Das gilt auch für das Gastgeberland des Welt-Aids-Kongresses, der noch bis Freitag dauert. Jahrelang hatte die südafrikanische Regierung die Aids-Krise verleugnet. Die Folge: Heute sind sieben Millionen Menschen in Südafrika HIV-infiziert. Dennoch ist Südafrika für Christoph Benn „eine Erfolgsgeschichte“. Nachdem der Fonds zunächst die gesamte Aids-Behandlung finanziert hatte, trage heute die Regierung in Pretoria 85 Prozent der Kosten für die Medikamente selbst. Nur noch mit kleinen Aufklärungsprogrammen hilft der Globale Fonds bei der Bekämpfung der Epidemie mit.

Dass die Lebenserwartung in Afrika in den vergangenen 15 Jahren um etwa 20 Prozent gestiegen ist, ist für Benn „der beste Beweis“, dass der Fonds mit der Unterstützung von jeweils national oder regional entwickelten Programmen „gegen die drei tödlichsten Krankheiten erfolgreich war“. Heute würden nur noch Programme genehmigt, bei denen die Aids- und die Tuberkulose-Behandlung zusammen angegangen werde, berichtet Benn. Denn Tuberkulose ist immer öfter eine Folgeerkrankung von Aids – und mit genauso vielen Vorurteilen belastet wie die Immunschwächekrankheit. In Kenia wurden Tuberkulosekranke bis vor Kurzem noch zwangsweise weggesperrt. Zumindest das hat das Parlament in Nairobi inzwischen abgeschafft. Aber zu verhindern, dass aus behandelbarer Tuberkulose eine nahezu nicht mehr behandelbare multiresistente Tuberkulose wird, darin sieht Benn eine der wichtigen Aufgaben für die Zukunft.
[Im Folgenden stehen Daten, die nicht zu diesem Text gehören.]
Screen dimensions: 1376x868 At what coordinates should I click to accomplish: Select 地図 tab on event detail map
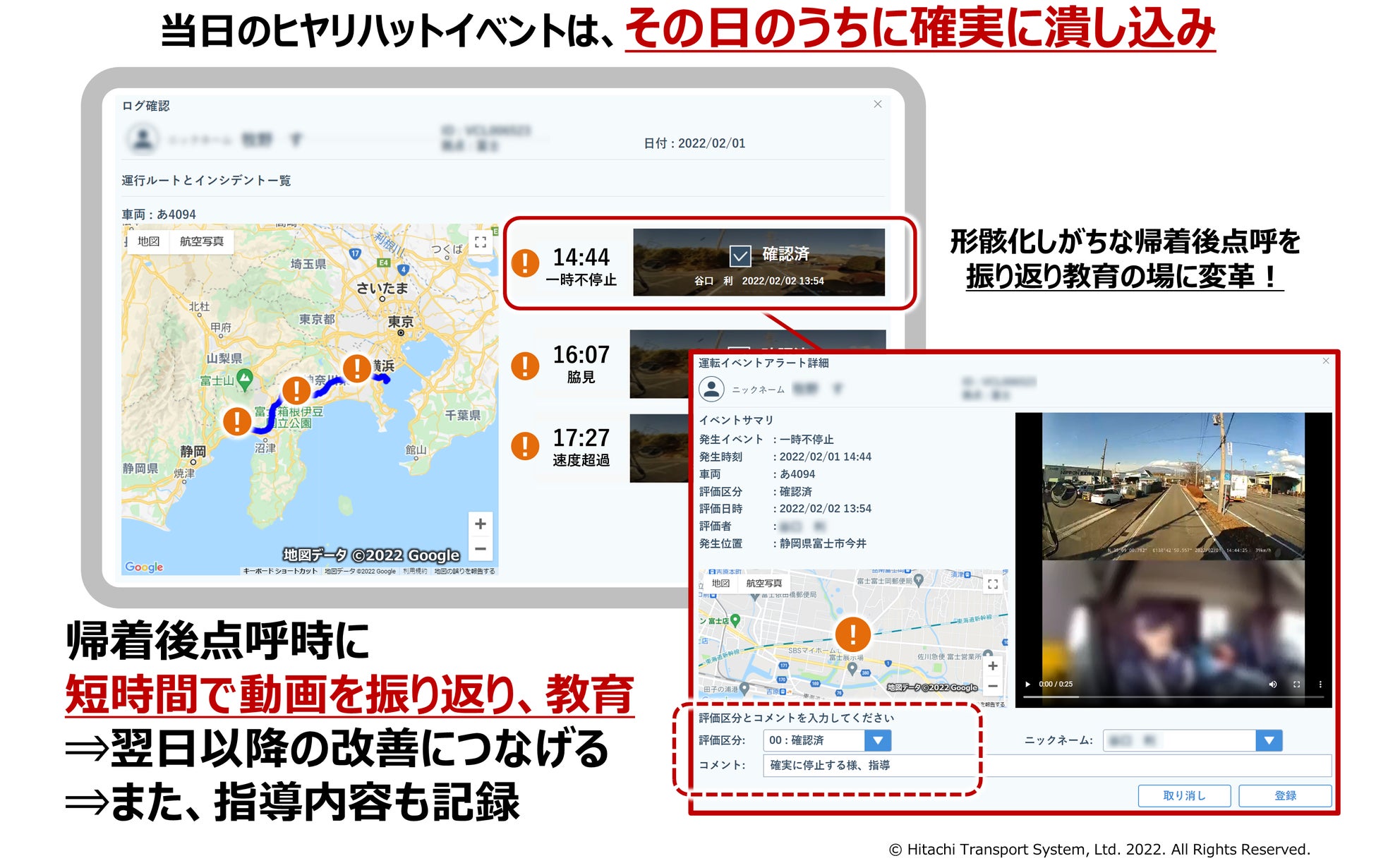point(720,584)
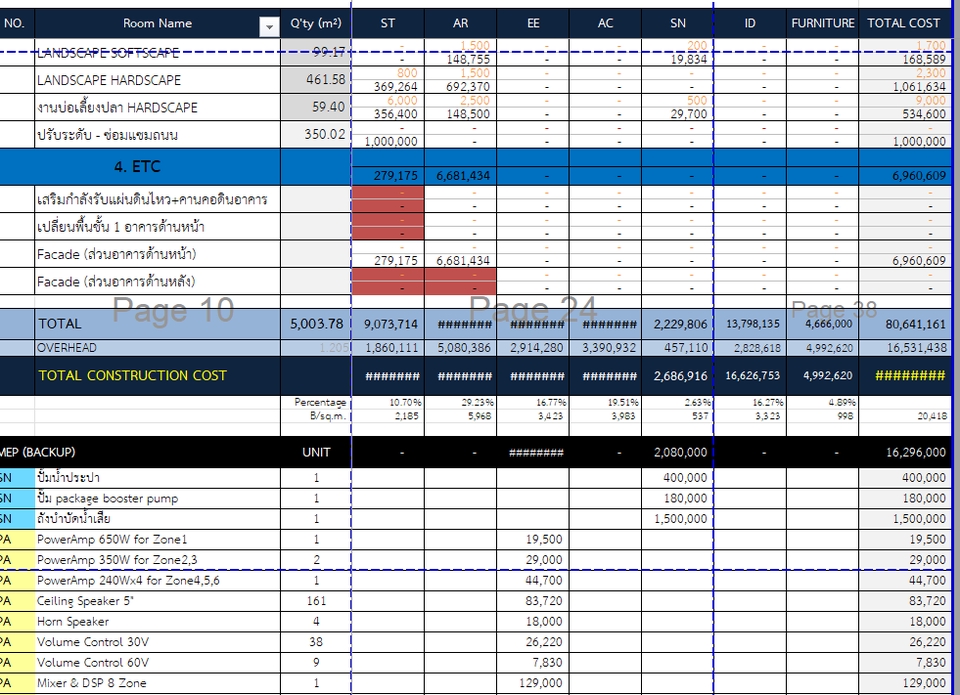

Übrigens ist auch bei der Aidsbehandlung noch nicht alles erreicht. Nicht nur, dass die Infektionsraten in Osteuropa, vor allem Russland, und Zentralasien wieder steigen. Auch in Afrika werden nach wie vor nicht einmal die Hälfte der Aids-Kranken mit der Behandlung erreicht. Vor allem in West- und Zentralafrika mangelt es noch an Behandlungsmöglichkeiten, berichten die „Ärzte ohne Grenzen“. „ Im Krankenhaus von Berberati im Westen der Zentralafrikanischen Republik sind 84 Prozent der Todesfälle aidsbedingt“, berichtet die Organisation aus Anlass des Aids-Gipfels. „In eine Klinik in Kinshasa in der Demokratischen Republik Kongo kommt ein Viertel der HIV-Patienten zu spät, um noch gerettet werden zu können“, berichten die Ärzte weiter. Die Hilfsorganisation „Brot für die Welt“ bemängelt, dass noch weniger Männer als Frauen behandelt würden. Die meisten Frauen würden in der Schwangerschaft getestet. Aber Männer suchten Hilfe meistens erst, „wenn es zu spät ist“.